いきなり部屋に黒髪ロングが来るから貞子でも出たのかと思いましたよ。
魔法少女。
不思議な力で変身する、正義の女の子です。
ずっと申し込み続けていたのですが、ついにあたしにもお声がかかりました。
アスカさんが、にこやかに微笑みながら立派な装丁の本を差し出します。
赤い布カバーに金色の刺繍。
ずっしりとした重みは、正義の重みというやつでしょうか……!
「これが! 魔導書!」
感嘆するあたしに、アスカさんは淡々と告げました。
「利用規約よ」
「は?」
「変身アイテムの利用規約よ。目を通しても通さなくてもいいけど、同意したらサインして」
目を……これ全部ですか?
利用規約、ってスマホのアプリとかに書いてある、あの面倒臭いやつですよね?
あたし今までで読んだ1番分厚い本が『グリとグラ』なんですけど、その何倍あるんでしょう……。
……字、ちっさい!? お菓子のカロリー表示みたいな字サイズなんですけど!?
もういいです。面倒臭いからサインしちゃいます。
どっかのまどかマギカみたいなことにはならないでしょう……。
ジャンル、コメディーですし。
名前を書くものの文字が光るとかそういうファンタジックな様子もなく、ただ本を返します。

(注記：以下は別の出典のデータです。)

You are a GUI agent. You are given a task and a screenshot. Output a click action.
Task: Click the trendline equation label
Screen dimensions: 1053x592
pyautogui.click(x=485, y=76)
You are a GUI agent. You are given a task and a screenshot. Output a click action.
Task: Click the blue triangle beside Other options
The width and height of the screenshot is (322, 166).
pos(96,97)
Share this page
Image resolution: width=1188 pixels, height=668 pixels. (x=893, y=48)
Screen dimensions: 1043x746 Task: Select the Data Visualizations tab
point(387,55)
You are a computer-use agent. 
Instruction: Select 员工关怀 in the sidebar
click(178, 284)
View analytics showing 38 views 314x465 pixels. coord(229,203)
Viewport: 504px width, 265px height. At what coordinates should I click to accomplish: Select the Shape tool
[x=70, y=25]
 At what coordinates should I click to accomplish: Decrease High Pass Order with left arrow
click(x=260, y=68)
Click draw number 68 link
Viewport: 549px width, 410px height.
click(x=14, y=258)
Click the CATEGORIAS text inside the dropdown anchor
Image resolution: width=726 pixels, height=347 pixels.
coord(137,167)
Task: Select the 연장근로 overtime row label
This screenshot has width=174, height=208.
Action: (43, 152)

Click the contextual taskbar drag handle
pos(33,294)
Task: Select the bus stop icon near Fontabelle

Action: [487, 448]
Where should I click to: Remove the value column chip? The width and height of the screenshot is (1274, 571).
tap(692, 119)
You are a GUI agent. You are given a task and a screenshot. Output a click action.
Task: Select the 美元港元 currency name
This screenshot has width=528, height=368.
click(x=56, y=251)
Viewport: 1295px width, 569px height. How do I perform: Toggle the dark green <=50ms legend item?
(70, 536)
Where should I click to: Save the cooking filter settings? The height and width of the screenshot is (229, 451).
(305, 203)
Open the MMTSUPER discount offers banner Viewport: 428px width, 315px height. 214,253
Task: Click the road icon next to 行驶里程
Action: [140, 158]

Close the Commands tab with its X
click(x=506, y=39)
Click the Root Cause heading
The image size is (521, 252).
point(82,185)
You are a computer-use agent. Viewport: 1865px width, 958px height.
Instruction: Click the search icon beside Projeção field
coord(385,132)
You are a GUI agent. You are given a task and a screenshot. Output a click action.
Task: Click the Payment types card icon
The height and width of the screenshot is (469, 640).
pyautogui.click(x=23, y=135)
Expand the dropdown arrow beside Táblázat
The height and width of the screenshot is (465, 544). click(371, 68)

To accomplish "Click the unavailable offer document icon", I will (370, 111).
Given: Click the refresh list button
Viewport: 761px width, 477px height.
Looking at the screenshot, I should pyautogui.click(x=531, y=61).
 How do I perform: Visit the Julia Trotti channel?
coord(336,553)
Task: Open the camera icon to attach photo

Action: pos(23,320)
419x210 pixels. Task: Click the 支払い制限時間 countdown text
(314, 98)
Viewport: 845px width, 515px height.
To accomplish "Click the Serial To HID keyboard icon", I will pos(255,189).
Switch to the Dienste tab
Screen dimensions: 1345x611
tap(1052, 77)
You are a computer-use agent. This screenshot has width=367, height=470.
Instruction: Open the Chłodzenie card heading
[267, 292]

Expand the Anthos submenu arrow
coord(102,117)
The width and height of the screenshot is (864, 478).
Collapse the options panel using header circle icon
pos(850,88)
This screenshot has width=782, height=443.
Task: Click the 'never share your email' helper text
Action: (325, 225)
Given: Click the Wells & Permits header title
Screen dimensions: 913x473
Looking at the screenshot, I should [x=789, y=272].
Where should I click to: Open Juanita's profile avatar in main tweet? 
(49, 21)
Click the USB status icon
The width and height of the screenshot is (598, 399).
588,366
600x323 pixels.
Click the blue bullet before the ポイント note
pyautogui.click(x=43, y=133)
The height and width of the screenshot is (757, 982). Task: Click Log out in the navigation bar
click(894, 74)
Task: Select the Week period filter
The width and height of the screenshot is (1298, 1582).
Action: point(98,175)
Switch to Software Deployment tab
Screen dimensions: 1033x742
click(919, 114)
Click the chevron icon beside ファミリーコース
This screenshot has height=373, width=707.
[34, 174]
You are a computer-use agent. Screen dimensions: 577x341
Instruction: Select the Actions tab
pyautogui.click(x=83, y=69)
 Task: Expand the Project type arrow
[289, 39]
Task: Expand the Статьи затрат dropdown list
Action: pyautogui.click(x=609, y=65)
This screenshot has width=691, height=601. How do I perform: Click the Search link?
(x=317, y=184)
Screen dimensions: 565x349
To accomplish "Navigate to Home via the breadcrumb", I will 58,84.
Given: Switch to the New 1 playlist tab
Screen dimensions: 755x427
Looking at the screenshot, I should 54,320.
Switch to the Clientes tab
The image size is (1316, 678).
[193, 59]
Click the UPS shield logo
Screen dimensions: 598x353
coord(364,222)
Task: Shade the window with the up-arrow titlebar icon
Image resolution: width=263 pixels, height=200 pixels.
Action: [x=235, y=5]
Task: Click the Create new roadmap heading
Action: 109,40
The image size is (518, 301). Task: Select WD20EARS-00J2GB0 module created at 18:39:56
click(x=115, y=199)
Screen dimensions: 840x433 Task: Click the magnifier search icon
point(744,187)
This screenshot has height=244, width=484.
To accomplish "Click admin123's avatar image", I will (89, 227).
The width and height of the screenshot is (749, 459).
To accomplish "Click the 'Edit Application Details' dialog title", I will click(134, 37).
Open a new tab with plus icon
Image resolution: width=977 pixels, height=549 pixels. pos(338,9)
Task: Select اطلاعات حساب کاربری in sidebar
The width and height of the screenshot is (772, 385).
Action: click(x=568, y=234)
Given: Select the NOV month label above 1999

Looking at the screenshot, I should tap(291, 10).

1つ頷くと、アスカさんはブレスレットを差し出しました。
「受け取って。あなたの変身アイテムよ」
きたきた! きました!!
念願の変身アイテムです。
ピンクの本体に赤と緑の宝石が1つずつ埋め込んであります。
さっそく腕にはめました。
「ああ、違う」
「?」
「それ、ブレスレットじゃなくてアンクレットなの。足につけて」
足に!?
邪魔なんですけど!?
まあ、魔法少女になるためです……我慢しましょう。
「一応、首輪タイプも持ってきたけどよければ交換しましょうか?」
「……いいです」
装着すると、宝石がうっすらと2、3回点滅しました。
「あなたを持ち主として認めたみたいね。……名前は決めてあるの?」
もちろん! ずっと魔法少女に憧れてたんです!
もしも魔法少女になれたら、と以前から心に決めていた名前をあたしは高らかに宣言しました。
「トゥインクル・コメットで!」
《ブーッ! その名前は既に使用されています》
……まあ、そういうこともありますよね。
というかしゃべるんですね、ブレスレットくん。すごいです。
赤い宝石がチカチカ点滅しています。
「ドル円相場も教えてくれるわよ」
いりません!
女子中学生がドル円相場気になるわけないでしょうが!
とにかく第二候補にしてみます。
「じゃあ、クレセント・ムーン……これもダメ!? ホワイト・ルーク! イエロー・クレヨン! ブラック・ビショップ!」
……全部ダブってました。
その名前は既に使用されています、という赤文字が空中に映写され続けています。
「全然、ダメです……」
「魔法少女も数が多いから。今日だけで、リセマラ除いて4人の魔法少女が生まれているわ」
「リセマラ……?」
「あっ! ……気にしないで。それより、名前が決まらないと進まないわ」
「は、はい!」
その後、あたしは名前を考えては例の文字列を眺めるのを10分近く繰り返し続けました。
「ゴマスリ・クソバード! こ、こんな名前まで……」
「いいえ。よく見て」
アスカさんが、注意書きを指差します。
よく見るとその内容がさっきまでと変わっていました。
“名前には記号か数字を使用してください”
パスワードですか!
というか、ちょっと待ってください!
「あ、あの、時間かけといてなんなんですけど、ゴマスリ・クソバードはちょっと……」
「でも、他に使えそうな名前もないんだし、仕方ないんじゃない?」
「うう……」
こうして、あたしは新たな魔法少女としてこの世界に生まれたのです。
「2000クソバードね。覚えておくわ」
「ミレニアム・クソバードです!」
次回『変身ポーズが細かいです』は29日に更新予定です。お楽しみに!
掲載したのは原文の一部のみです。